I recently explored the web to discover different ways to sharpen pictures on Photoshop. Some techniques are destructive while other ways of sharpening can still be edited afterwards. In this article, I will focus on the High Pass / Gaussian Blur sharpening technique, which I will continue to use in my future portrait edits, as I liked it the most. This technique includes Smart Objects, meaning that you can easily change the values of the filters even after applying the filter. So, if you look at your edit after a long refreshing night and you are all like ‘meh’, you can still change the amount of the blur or the high pass without losing any details. If you are lazy and want to skip all this, go to the bottom of this article, I created an action and posted a download link so you can easily import it in Photoshop. The action will make all the following steps for you in just one single click automatically.
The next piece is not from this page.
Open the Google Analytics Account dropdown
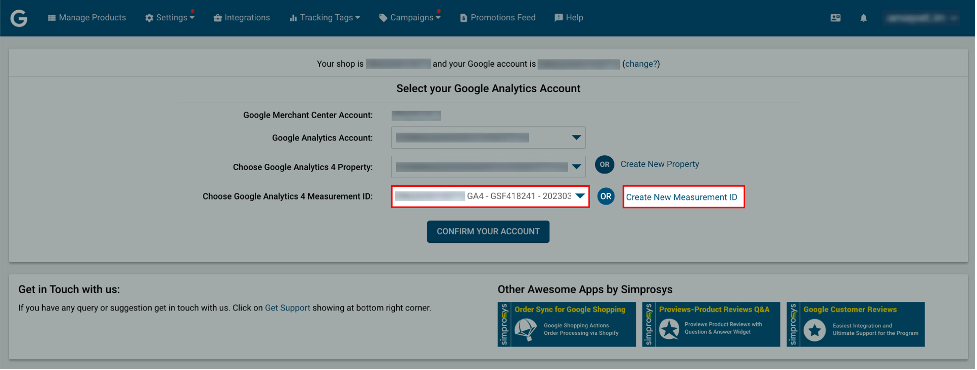The width and height of the screenshot is (977, 370). click(x=488, y=138)
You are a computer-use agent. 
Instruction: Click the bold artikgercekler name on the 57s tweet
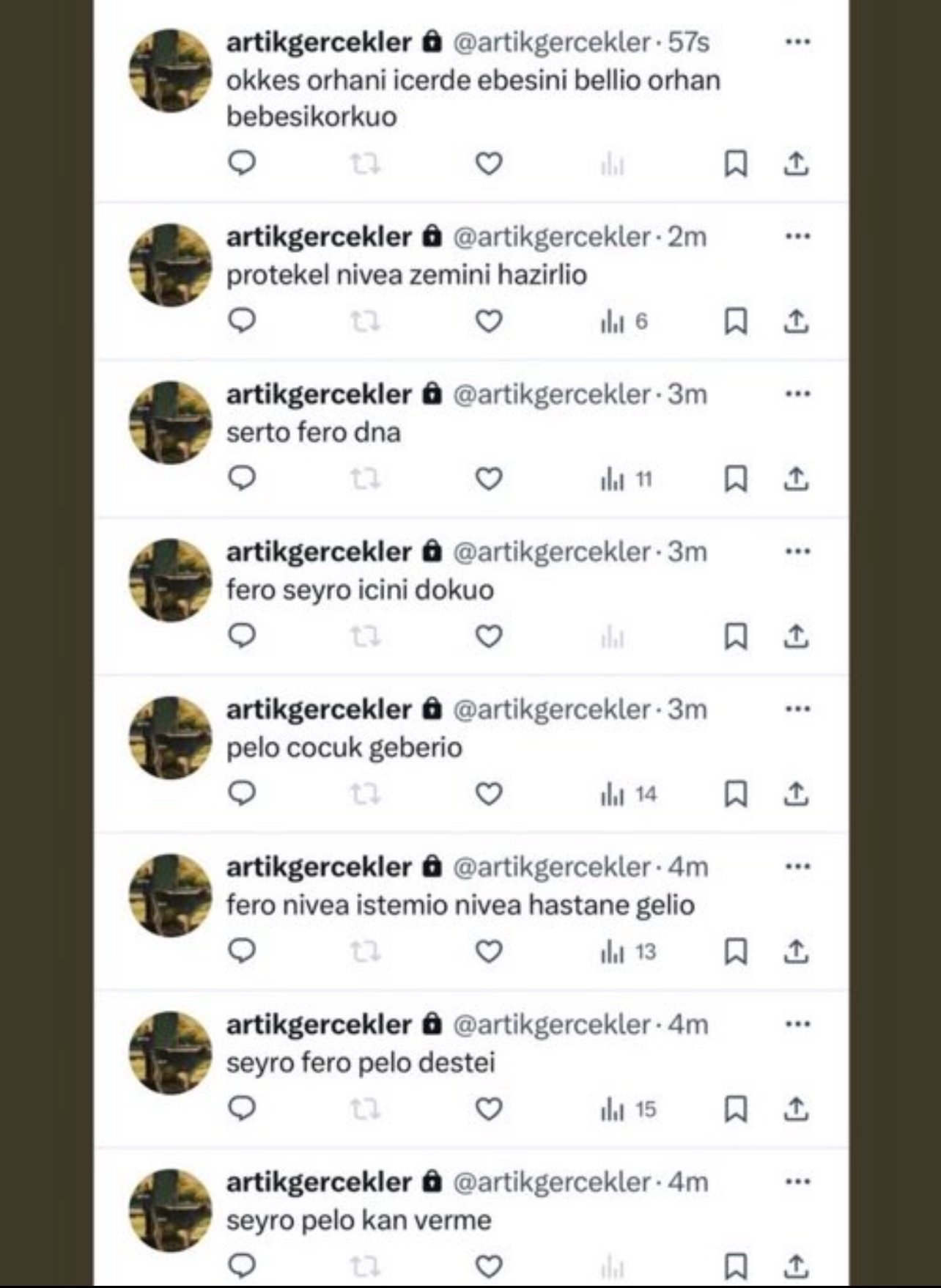pyautogui.click(x=319, y=42)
Create the Layer structure
An important thing to remember is, that you should do the sharpening step at the very end of your editing. So, put your desired color grading to your picture, do your Dodge & Burn and once you have done whatever you need to do in your edit, continue with the sharpening. For this technique, you need to create two copies of your background. Name the first copy ‘High Pass’ and the second ‘Gaussian Blur’. To do so, right click on your background and select ‘Duplicate Layer’. Alternatively, you can drag your background to the ‘Create new layer’ icon below to create a copy.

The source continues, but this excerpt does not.